Doch beim Flughafen BER läuft derzeit noch ein weiteres Verfahren gegen drei Manager, die sich wegen des Baus einer Trinkwasser- und Abwasserleitung für den Großflughafen verantworten müssen. Auch hierbei geht es um Korruptionsvorwürfe und Vorteilsnahmen. Nicht auszuschließen, dass es darüber hinaus weitere Fälle mit Geschmäckle auf der Großbaustelle in Schönefeld gibt, von denen die Öffentlichkeit bisher nichts weiß.
Dabei war beim BER von Anfang an versucht worden, solche Missstände auszuschließen. Die Flughafengesellschaft hatte beispielsweise bereits 2005 mit der unabhängigen Organisation Transparency International Deutschland einen sogenannten Integritätsvertrag zur Vorbeugung gegen Korruption und illegale Absprachen abgeschlossen. Überdies wurde ein unabhängiger externer Beobachter eingesetzt. Verhindert hat dies Korruption genauso wenig wie die Einsetzung einer Ombudsfrau sowie eines Korruptionsbeauftragten, an die sich seit 2010 Dienstleister und Geschäftspartner wenden können, um Hinweise zu Fällen zu liefern, denen nachgegangen werden soll.

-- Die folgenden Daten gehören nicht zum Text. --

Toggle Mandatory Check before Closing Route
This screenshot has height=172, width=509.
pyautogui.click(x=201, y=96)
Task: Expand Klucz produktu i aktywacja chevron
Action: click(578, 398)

Der Fall des Großflughafens BER in Schönefeld zeigt: Trotz größter Vorsorge ist Korruption auch hierzulande nie gänzlich auszuschließen. Für geplante Großprojekte wie die mögliche Bewerbung Berlins für olympische und paralympische Spiele sind das keine guten Vorzeichen. Das Transparenzversprechen des Senats für eine Olympiabewerbung klingt zwar erst mal gut, doch die aktuellen Ermittlungen im Fall Olympiastadion zeigen, dass auch in diesem Bereich nichts ausgeschlossen werden kann - im Gegenteil.